El bullicio y el ajetreo a las cinco de la tarde es constante en la plaza de la Bonanova, situada en la zona alta de Barcelona. Niños uniformados toman la calle al salir de clase, coches de alta gama llenan el asfalto… Y una mujer, secundada por la intimidad que le otorga una vetusta valla metálica, prepara la cena antes de que anochezca en una improvisada cocina en un solar abandonado en la calle Lluçanès, a escasos 20 metros de la plaza. Forma parte de una familia que, desde el mes de julio, ha ocupado un terreno en pleno distrito de Sarrià-Sant Gervasi y ha construido varias chabolas en las que malvive en una situación de dejadez extrema.

“Entraron un viernes del pasado mes de julio al solar y pusieron inmediatamente un candado y en dos días ya tenían las chabolas construídas y hacían vida con normalidad”, cuenta un vecino de la zona. La situación pasa inadvertida para los transeúntes de la calle gracias a la valla metálica que ejerce de puerta, pero los vecinos visibilizan el problema a diario desde sus balcones. Algunos de ellos han contactado con el Ayuntamiento, pero el asunto está enconado. “La policía ha venido varias veces, pero aseguran que no pueden hacer nada”, lamenta otro vecino. El solar, en principio, estaba destinado a un parque infantil.
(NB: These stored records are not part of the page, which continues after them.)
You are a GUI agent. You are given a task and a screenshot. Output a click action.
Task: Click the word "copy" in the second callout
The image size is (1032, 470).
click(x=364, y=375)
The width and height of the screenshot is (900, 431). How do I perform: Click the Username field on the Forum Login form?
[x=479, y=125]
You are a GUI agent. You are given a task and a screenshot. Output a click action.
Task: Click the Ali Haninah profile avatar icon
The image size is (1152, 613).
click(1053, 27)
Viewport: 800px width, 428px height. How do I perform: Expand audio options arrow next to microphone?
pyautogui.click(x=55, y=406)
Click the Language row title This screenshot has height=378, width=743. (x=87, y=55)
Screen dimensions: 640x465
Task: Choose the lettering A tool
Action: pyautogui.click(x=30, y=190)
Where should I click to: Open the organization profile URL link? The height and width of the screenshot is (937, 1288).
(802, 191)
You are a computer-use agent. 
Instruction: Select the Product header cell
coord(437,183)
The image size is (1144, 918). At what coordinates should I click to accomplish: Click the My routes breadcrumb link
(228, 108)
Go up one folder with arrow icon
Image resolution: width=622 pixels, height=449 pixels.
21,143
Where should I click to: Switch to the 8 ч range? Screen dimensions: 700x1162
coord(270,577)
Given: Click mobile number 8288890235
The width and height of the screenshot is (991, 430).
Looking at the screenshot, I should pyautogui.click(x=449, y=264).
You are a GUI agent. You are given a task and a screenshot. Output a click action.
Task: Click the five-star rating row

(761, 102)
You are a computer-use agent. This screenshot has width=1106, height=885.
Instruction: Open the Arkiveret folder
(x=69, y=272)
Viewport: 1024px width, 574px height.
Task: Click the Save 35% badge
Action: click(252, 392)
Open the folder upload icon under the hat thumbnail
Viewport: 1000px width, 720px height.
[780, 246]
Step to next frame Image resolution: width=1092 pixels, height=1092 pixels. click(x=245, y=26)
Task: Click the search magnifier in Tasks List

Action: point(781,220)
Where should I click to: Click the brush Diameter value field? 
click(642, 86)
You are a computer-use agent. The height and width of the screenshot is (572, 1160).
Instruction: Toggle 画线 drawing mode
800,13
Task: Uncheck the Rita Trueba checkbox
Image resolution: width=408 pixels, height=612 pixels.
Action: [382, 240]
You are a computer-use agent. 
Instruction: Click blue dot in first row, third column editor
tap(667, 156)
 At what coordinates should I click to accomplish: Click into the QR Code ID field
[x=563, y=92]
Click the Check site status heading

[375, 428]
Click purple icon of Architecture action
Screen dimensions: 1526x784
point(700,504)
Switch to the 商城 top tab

Bloque de pisos de lujo junto a la calle de Lluçanès, en la zona alta, donde están las chabolas / D B
Bloque de pisos de lujo, junto a la calle de Lluçanès, en la zona alta, cerca de las chabolas / D B

Los vecinos de la zona no saben del cierto a quien pertenece el solar. El propietario es quien podría ejercer más presión para desencallar el problema. Algunos comentan que es del Ayuntamiento, pero otros cuentan que pertenece al banco malo. “La verdad es que ellos viven sin molestar a nadie y no generan problemas”, reconoce uno de los conserjes de la zona. A menudo los vecinos ven como entran y salen personas del solar cargadas de chatarra.

Fuentes municipales han asegurado que el solar no es municipal sino privado y que desde el Distrito de Sarrià-Sant Gervasi ya se ha hecho el trámite pertinente para pedir a la propiedad que se haga cargo de la situación.

El Ayuntamiento ha informado también que trabajadores de la oficina del Plan de Asentamientos Irregulares se han acercado en diversas ocasiones hasta el solar para conocer la situación de las personas que viven allí y ofrecerles un acompañamiento social. Hasta el momento, ninguna de las personas ha aceptado esta intervención. Tres de las okupas del solar ya fueron desalojados con anterioridad de otro asentamiento y renunciaron a ir a una pensión. 

EMERGENCIA SOCIAL

La situación pone de relieve uno de los grandes lastres de la Barcelona actual, donde la emergencia social de muchas familias vulnerables presenta a menudo casos que remiten a las peores instantáneas de la década de los 50 del siglo pasado, cuando el chabolismo era habitual en algunas zonas de Barcelona (especialmente las periféricas). Recientemente, una exposición en el distrito de Sants-Montjuïc permitía hacer un recorrido por esa Barcelona no tan lejana. 


Carritos y otra suciedad en el solar de la zoan donde están las chabolas
Carritos y otra suciedad en el solar de la zona alta donde están las chabolas / D B

El elevado coste de los alquileres impide a muchas personas acceder a una vivienda digna. Y, en este caso, el problema se ha instalado en una zona insospechada, donde los precios del alquiler alrededor del solar superan en muchos casos los 2.000 euros mensuales en viviendas de alto standing.

“Hay que buscar una solución para todas las partes, ellos también tienen derecho a una vivienda pero no en esta situación”, clama un vecino de la zona. “A la gente que vive aquí les incomoda la situación que ven cada día desde sus balcones, hace tiempo que reclaman que el problema se afronte”, añade el conserje.

CARRITOS PARA CHATARRA

Hechas con material encontrado por la calle, las chabolas en las que malvive esta familia no cuentan con ningún tipo de servicio básico y son especialmente vulnerables ante el frío y la lluvia. Y la dejadez en la que se encuentra el terreno, con trastos de todo tipo apilados por todos los rincones y carritos de la compra que sirven para transportar la chatarra que recogen, obligan al Ayuntamiento a tomar cartas en el asunto.

En la Barcelona de postal esta foto, sin filtros, ofrece la crudeza y la vulnerabilidad con la que muchas personas encaran su día a día. Vuelven las chabolas en pleno siglo XXI… También en la zona noble de la ciudad.